S. E.: Le mal-être au fur et à mesure que le car s'approchait du camp. Le mal au ventre. Et puis, une fois arrivée, la vitrine qui rassemble les vêtements des petits enfants. J'ai pensé à ces femmes de mon âge, arrivées ici avec leurs enfants... J'ai dû sortir et je me suis effondrée.
Simone Veil, quand y êtes-vous retournée pour la première fois?
S. V.: Je crois que c'était en 1955, pour les dix ans de la libération. Les Russes tenaient encore le camp. Nous sommes restés à l'extérieur. Il y a des déportés qui ne veulent pas y retourner, d'autres qui y vont souvent. Quand j'y vais, ce n'est pas aussi épouvantable qu'on pourrait l'imaginer. Nous, les déportés, nous sommes plus marqués par les souvenirs que nous avons de certains endroits que par les lieux mêmes. Les chambres à gaz et les crématoires ont pour la plupart été détruits ; il y a de l'herbe, des arbres, l'endroit fait pacifique alors que, quand nous y étions, c'était soit la boue et le froid soit la chaleur accablante. Tout était si sale. Ça n'a aucun rapport avec ce que c'était.
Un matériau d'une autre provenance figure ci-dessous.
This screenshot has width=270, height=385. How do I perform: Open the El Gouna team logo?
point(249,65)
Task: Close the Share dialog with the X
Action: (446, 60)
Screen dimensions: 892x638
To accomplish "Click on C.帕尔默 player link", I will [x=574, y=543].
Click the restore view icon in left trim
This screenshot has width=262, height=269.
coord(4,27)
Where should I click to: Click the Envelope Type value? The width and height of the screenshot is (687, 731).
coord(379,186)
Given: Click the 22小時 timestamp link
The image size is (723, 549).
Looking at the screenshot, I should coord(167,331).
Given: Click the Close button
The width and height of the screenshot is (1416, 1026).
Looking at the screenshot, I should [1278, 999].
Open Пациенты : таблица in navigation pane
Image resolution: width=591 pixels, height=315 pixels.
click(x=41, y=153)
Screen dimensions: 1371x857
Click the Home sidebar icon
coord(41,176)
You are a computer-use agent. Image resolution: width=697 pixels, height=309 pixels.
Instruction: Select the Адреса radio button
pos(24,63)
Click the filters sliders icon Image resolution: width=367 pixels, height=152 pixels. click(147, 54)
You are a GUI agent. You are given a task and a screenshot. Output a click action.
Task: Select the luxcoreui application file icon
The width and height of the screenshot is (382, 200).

Certains parlent d'une recrudescence de l'antisémitisme en France. Qu'en pensez-vous?
S. V.: Je le crois, effectivement. Le récent scandale Madoff survenu aux Etats-Unis est catastrophique. Ce qui s'est passé récemment en Israël et à Gaza est également mal compris, sans compter ce qu'il adviendra avec le nouveau gouvernement israélien, qui sera très à droite et ne correspondra pas à ce qu'est Israël aujourd'hui.
S. E.: Madoff, les élèves de mon lycée ne savent pas qui il est. Gaza, à l'inverse, les a beaucoup touchés. J'ai été très vigilante et je dois dire qu'à mon grand soulagement, je n'ai pas du tout entendu les propos tenus en septembre 2001. Mes collègues non plus. Le travail que nous menons depuis plusieurs années a réussi à apaiser les tensions. Quand mes élèves ont rencontré des juifs de leur âge, au Maroc, qui, comme eux, portaient des casquettes et ne se différenciaient en rien d'eux, ils ont perdu toutes leurs certitudes, tous leurs repères. C'est aussi ce que je recherche : aider mes élèves à se débarrasser de leurs préjugés pour être autonomes et responsables dans la vie.
* Le Voyage des lycéens, Samia Essabaa, Stock, 196 p., 17 euros. En librairie le 11 mars.